Synthesis and biological activity of a new series of N6-arylcarbamoyl, 2-(Ar)alkynyl-N6-arylcarbamoyl, and N6-carboxamido derivatives of adenosine-5′-N-ethyluronamide as A1 and A3 adenosine receptor agonists

A new series of 1-(6-amino-9H-purin-9-yl)-1-deoxy-N-ethyl-beta-D-ribofuranuronamide-bearing N-arylureas or N-arylcarboxamido groups at the purine 6 position and N-arylureas combined with halogens Or alkynyl chains at the 2 position have been synthesized and tested for affinity at A(1) and A(2A) adenosine receptors in rat brain membranes and at cloned rat A(3) receptors expressed in CHO cells.

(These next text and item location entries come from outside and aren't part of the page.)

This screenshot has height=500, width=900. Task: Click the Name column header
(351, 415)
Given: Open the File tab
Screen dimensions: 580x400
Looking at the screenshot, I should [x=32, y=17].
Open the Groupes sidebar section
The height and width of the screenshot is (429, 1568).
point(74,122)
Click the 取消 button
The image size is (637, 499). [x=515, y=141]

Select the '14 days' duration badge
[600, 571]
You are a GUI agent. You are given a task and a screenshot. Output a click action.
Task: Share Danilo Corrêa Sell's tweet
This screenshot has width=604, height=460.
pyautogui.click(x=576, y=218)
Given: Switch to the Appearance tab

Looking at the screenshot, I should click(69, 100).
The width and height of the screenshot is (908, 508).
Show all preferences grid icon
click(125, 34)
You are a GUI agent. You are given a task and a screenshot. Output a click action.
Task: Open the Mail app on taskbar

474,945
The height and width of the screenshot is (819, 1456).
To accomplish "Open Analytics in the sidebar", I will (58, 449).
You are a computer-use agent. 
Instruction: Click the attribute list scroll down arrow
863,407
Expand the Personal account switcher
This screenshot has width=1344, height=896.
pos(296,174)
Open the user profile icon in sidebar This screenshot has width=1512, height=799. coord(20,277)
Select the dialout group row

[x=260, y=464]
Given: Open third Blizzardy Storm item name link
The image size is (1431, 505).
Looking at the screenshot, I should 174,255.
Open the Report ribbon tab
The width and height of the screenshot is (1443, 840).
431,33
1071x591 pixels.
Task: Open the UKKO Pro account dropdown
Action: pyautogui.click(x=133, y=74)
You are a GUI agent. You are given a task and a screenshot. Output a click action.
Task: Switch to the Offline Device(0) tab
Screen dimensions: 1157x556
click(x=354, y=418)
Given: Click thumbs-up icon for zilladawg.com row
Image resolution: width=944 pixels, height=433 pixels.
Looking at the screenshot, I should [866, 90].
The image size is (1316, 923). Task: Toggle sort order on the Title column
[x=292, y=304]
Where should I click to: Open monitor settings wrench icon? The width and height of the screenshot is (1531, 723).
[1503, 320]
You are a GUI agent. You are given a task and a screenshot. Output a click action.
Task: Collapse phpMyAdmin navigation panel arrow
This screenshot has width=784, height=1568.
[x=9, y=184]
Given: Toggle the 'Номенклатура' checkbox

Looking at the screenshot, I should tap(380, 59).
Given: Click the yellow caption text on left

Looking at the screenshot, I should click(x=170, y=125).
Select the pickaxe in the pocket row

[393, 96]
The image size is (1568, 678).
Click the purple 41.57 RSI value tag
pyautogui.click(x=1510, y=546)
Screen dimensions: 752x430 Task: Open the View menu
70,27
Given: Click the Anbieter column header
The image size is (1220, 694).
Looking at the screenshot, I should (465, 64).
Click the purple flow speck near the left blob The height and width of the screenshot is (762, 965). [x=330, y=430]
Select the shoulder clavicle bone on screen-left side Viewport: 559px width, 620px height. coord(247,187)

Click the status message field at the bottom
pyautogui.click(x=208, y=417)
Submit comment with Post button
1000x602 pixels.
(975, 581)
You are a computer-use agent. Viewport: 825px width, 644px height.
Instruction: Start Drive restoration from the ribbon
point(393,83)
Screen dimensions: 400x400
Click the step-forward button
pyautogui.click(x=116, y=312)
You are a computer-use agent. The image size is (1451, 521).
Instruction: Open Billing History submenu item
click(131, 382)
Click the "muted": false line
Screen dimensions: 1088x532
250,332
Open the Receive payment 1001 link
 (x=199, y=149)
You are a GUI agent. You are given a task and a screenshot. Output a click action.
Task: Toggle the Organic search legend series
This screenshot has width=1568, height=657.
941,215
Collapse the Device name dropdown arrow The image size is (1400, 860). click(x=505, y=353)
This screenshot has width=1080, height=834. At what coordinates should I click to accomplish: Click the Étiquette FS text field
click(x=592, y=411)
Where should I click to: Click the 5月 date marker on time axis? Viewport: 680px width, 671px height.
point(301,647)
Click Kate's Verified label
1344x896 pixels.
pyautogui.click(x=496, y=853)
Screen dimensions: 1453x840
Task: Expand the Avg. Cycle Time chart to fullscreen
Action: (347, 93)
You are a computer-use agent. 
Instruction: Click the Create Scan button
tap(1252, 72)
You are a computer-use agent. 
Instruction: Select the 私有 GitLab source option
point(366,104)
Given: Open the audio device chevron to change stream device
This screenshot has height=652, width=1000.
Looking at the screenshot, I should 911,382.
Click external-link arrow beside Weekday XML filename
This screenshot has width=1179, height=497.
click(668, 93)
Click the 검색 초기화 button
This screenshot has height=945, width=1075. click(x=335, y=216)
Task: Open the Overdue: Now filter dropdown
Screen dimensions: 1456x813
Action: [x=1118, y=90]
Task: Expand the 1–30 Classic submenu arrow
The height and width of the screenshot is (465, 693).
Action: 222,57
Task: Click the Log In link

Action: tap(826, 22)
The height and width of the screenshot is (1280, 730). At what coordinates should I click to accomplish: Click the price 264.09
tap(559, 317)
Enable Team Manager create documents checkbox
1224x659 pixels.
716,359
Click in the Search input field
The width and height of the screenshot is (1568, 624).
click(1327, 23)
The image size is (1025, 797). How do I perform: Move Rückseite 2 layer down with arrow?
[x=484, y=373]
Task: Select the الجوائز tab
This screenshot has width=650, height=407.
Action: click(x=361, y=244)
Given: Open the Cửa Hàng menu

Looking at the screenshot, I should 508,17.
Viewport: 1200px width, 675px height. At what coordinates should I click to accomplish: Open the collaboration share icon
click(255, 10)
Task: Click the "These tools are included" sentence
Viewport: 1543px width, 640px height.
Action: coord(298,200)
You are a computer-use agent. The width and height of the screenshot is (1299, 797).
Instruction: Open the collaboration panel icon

The derivatives contained the 5' substituent found in the potent, nonselective agonist 1-(6-amino-9H-purin-9-yl)-1-deoxy-N-ethyl-beta-D-ribofuranuronamide (NECA). While the carboxamido derivatives (9-13) showed affinity for A(1) receptors, the urea derivatives (30-45) showed different degrees of affinity and selectivity for the A(3) adenosine receptor subtype. In particular the derivative bearing a p-sulfonamidophenyl-urea at the 6 position, 31 showed a high affinity (K-i = 9 nM) and selectivity for the A(3) receptors compared to that of the reference compound 1-[6 -[[(3-iodophenyl)methyl]amino]-9H-purin-9-yl]-1-deoxy-N-methyl-beta-D-ribofuranuronamide (IB-MEGA). Furthermore, the importance of the stereochemistry in the interaction of these ligands at the rat A(3) adenosine receptors has been evaluated by introducing a chiral chain at the 6 position. The introduction of halogens or alkynyl chains at the purine 2 position of selected ureas did not give the expected enhancement of potency at A(2A) and/or A(3) receptors but rather showed a dramatic reduction of A(2A) affinity, resulting in compounds with good A(2A)/A(3) selectivity. For example, the 2-(3-hydroxy-3-phenyl-1-propyn-1-yl)-6-(4-methoxyphenylurea) derivative 61 showed the capability to bind simultaneously to A(1) and A(3) receptor subtypes, excluding the A2A receptor. Compound 31 was shown to be an agonist, 9-fold more potent than NECA, at A(3) receptors in rat RBL-2H3 mast cell membranes through stimulation of binding of [S-35]GTP-gamma-S.